Среди садов и тихих заводей - Дидье Декуэн Страница 3
Среди садов и тихих заводей - Дидье Декуэн читать онлайн бесплатно
Ознакомительный фрагмент
– Отправить трех конных стоит куда дороже, нежели послать простого гонца с письмом, – заметил он. – Знать, как я погляжу, в Службе садов и заводей придают особое значение этому заказу и его надлежащему исполнению. Стало быть, тебе самой придется отправиться в Хэйан-кё, да как можно скорее.
– Конечно, – с нежданным покорством молвила она. – Да хоть завтра, если угодно.
Нацумэ довольно крякнул. То, что после смерти Кацуро Миюки вдруг сделалась такой покладистой и, ничтоже сумняшеся, согласилась отправиться в Хэйан-кё, не тронуло его. Ведь он не имел ни малейшего представления о снедавшей ее скорби, отчего она превратилась в пустой сосуд, серый, точно зола.

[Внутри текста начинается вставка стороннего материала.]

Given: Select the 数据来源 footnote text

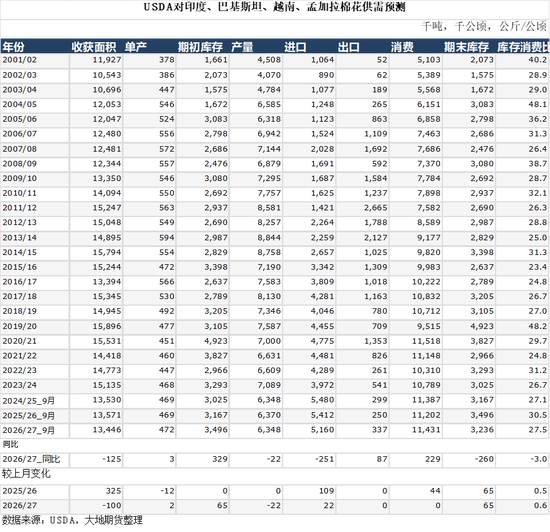Looking at the screenshot, I should click(x=72, y=520).
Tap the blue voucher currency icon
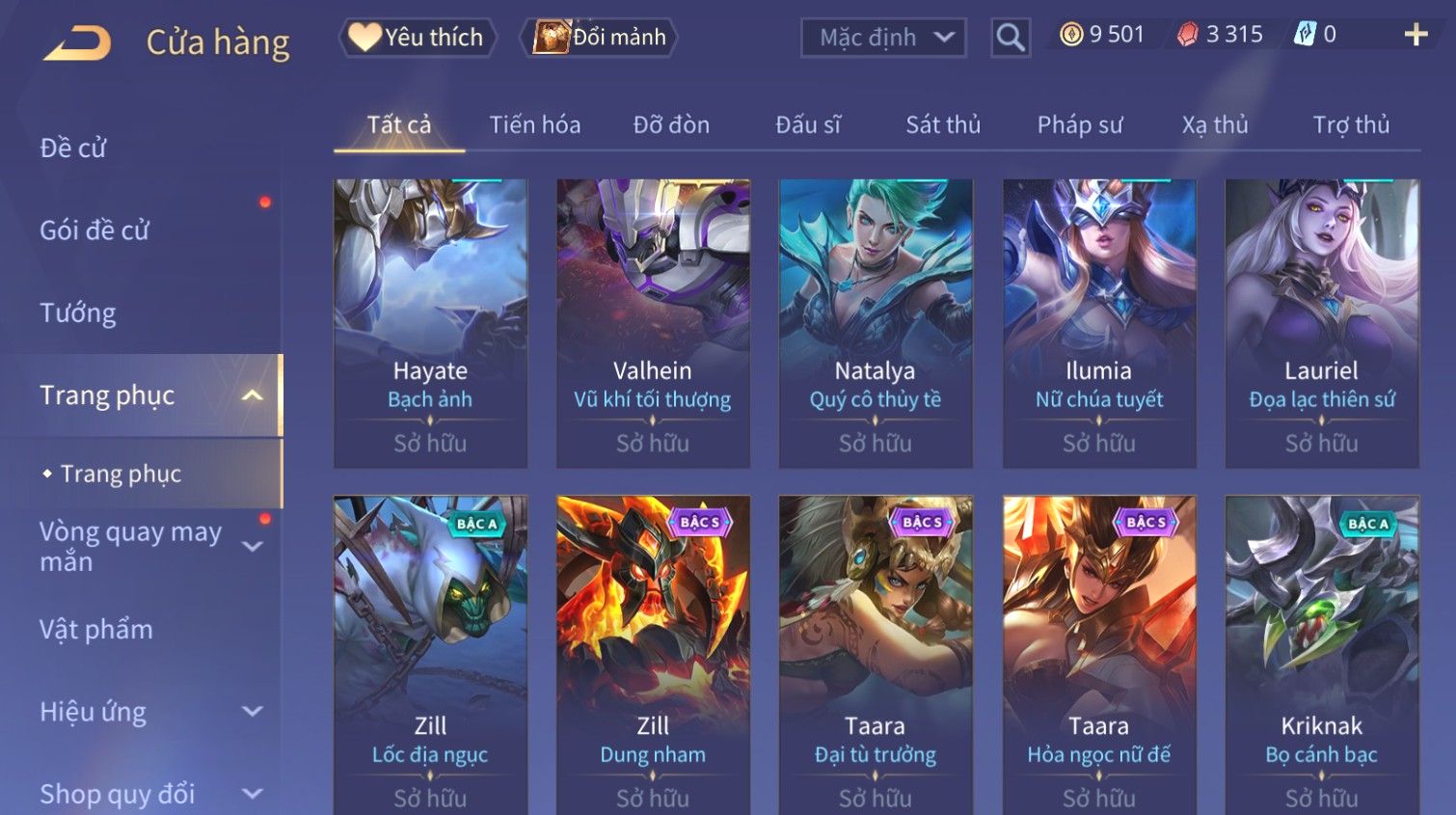Viewport: 1456px width, 815px height. 1305,35
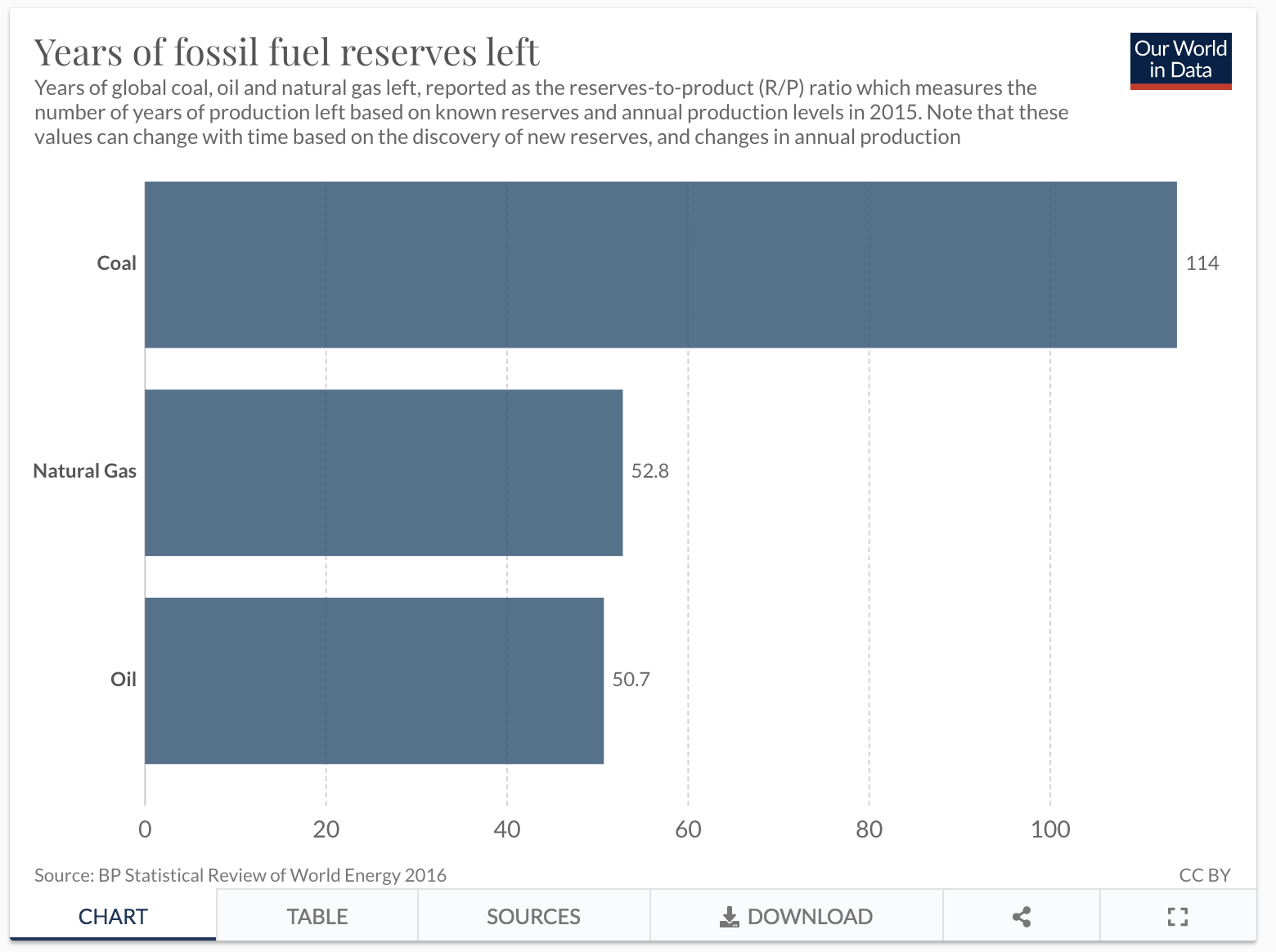Switch to the TABLE tab
Image resolution: width=1276 pixels, height=952 pixels.
click(x=317, y=916)
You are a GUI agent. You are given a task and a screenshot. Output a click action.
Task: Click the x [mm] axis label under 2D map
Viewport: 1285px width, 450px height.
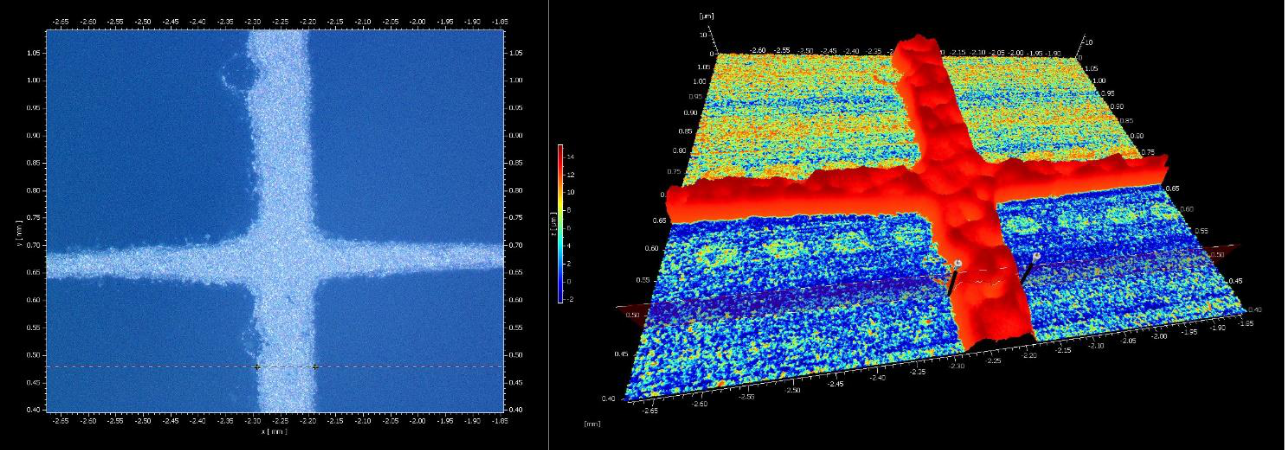275,432
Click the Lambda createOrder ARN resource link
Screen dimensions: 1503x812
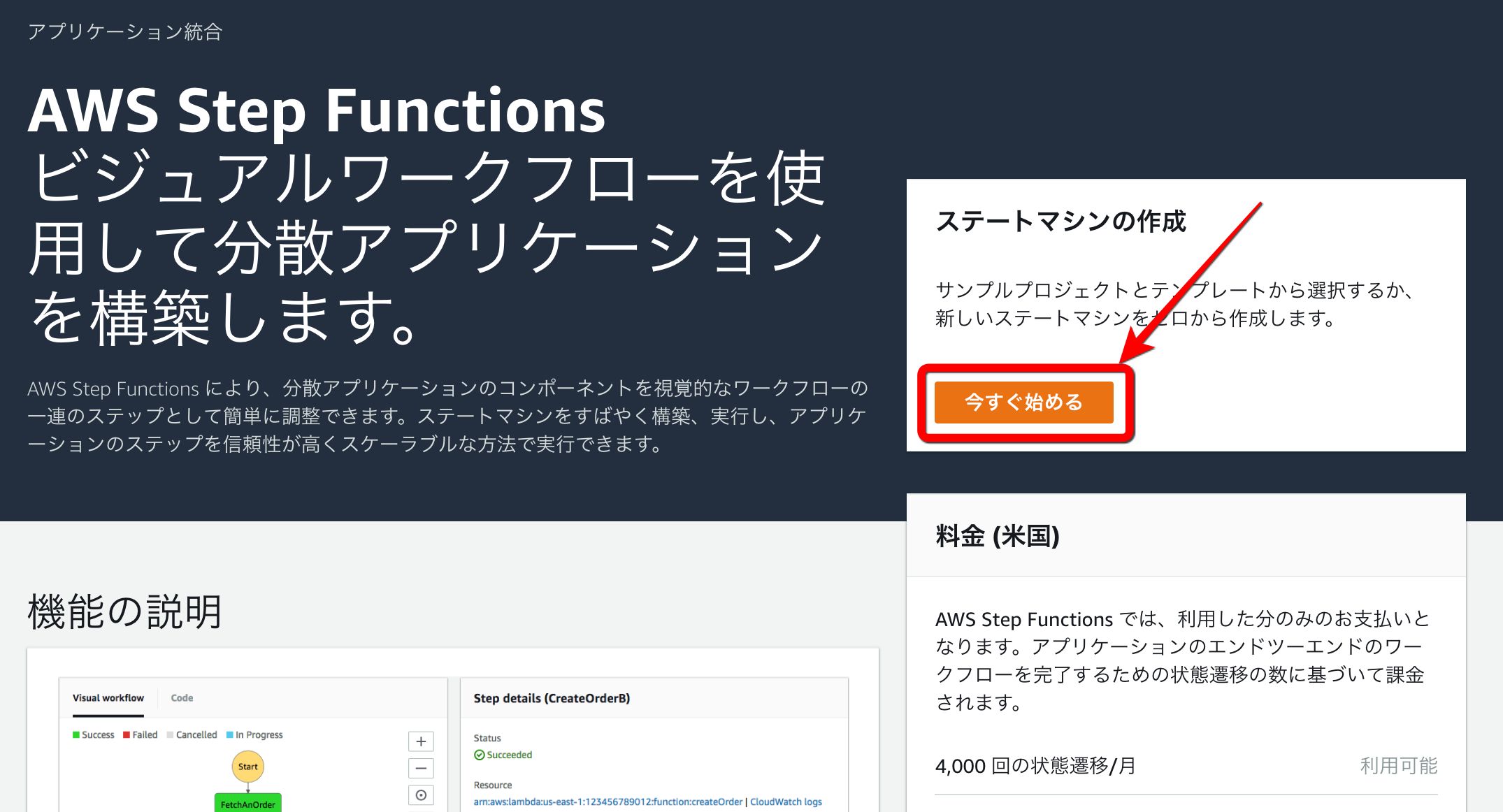click(x=607, y=802)
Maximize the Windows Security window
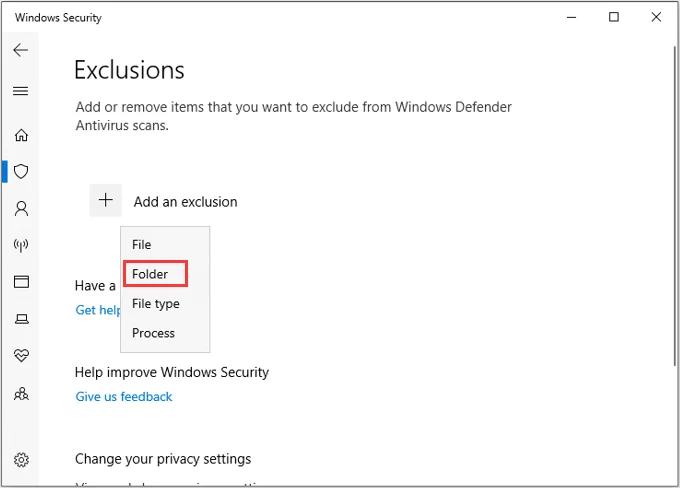This screenshot has width=680, height=488. [x=614, y=17]
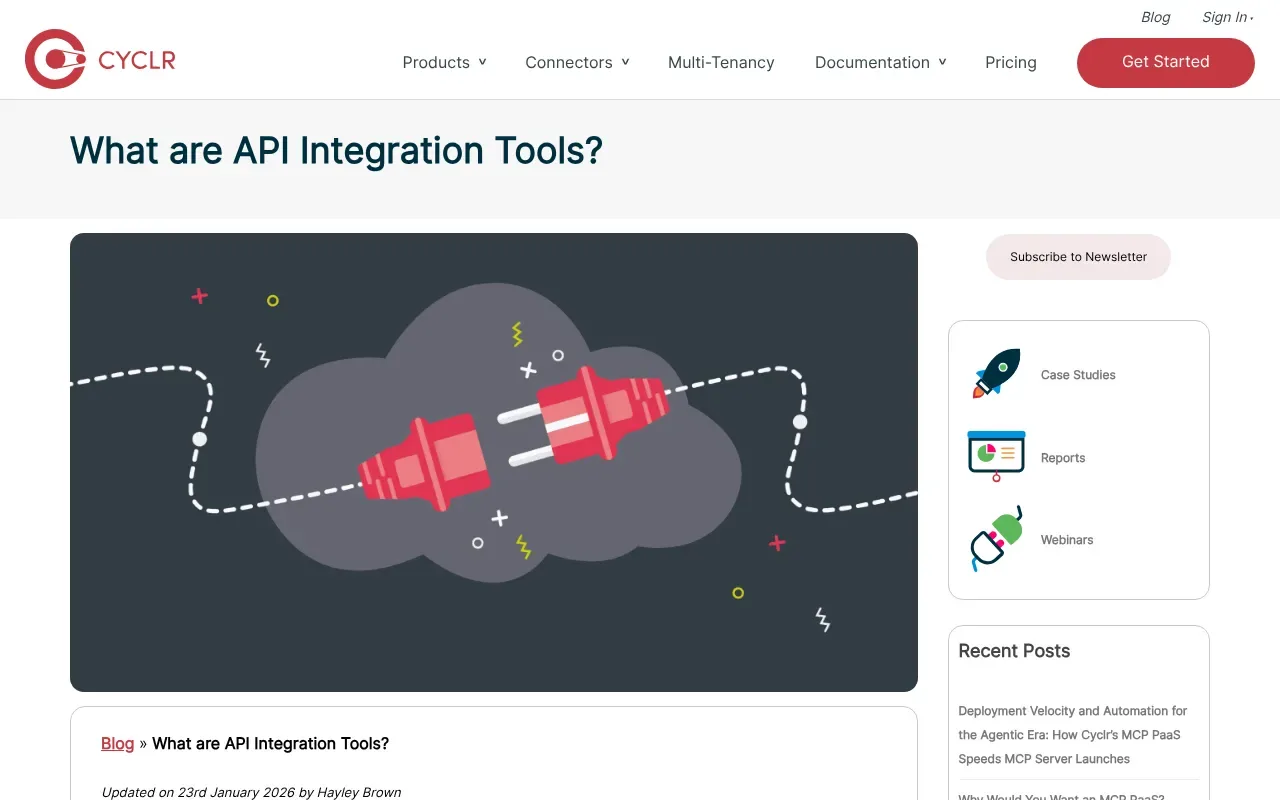Click the plug illustration hero image
1280x800 pixels.
coord(494,462)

Эту женщину, или вдову, как подобало теперь ее называть, Нацумэ, с позволения сказать, прежде даже не замечал. Она была слишком худощава – не на его вкус, и в любовницы ему не годилась, тем более что за последнее время щеки у нее от неизбывной печали ввалились еще глубже, особенно подчеркнув ее худобу, отчего она стала похожа на сорную травинку. Впрочем, он мог бы взять ее к себе в дом и отдать своему сыну, который пока так и не нашел себе невесту по сердцу: ему нравились девушки печальные с виду, потому как, говаривал он, хотя слезы и солоны на вкус, от большинства грустных женщин веет приятным благоуханием сладких-пресладких плодов. А если бы Хара (так звали сына) не захотел взять в жены вдову ловца карпов, Нацумэ, во всяком случае, мог бы попробовать откормить ее себе на утеху: такое занятие казалось ему тем более забавным, что в его воображении прелести Миюки – ее будущие прелести, которые он рисовал себе мысленно, думая о том, как будет ее откармливать, – невольно становились все более изысканными и доступными.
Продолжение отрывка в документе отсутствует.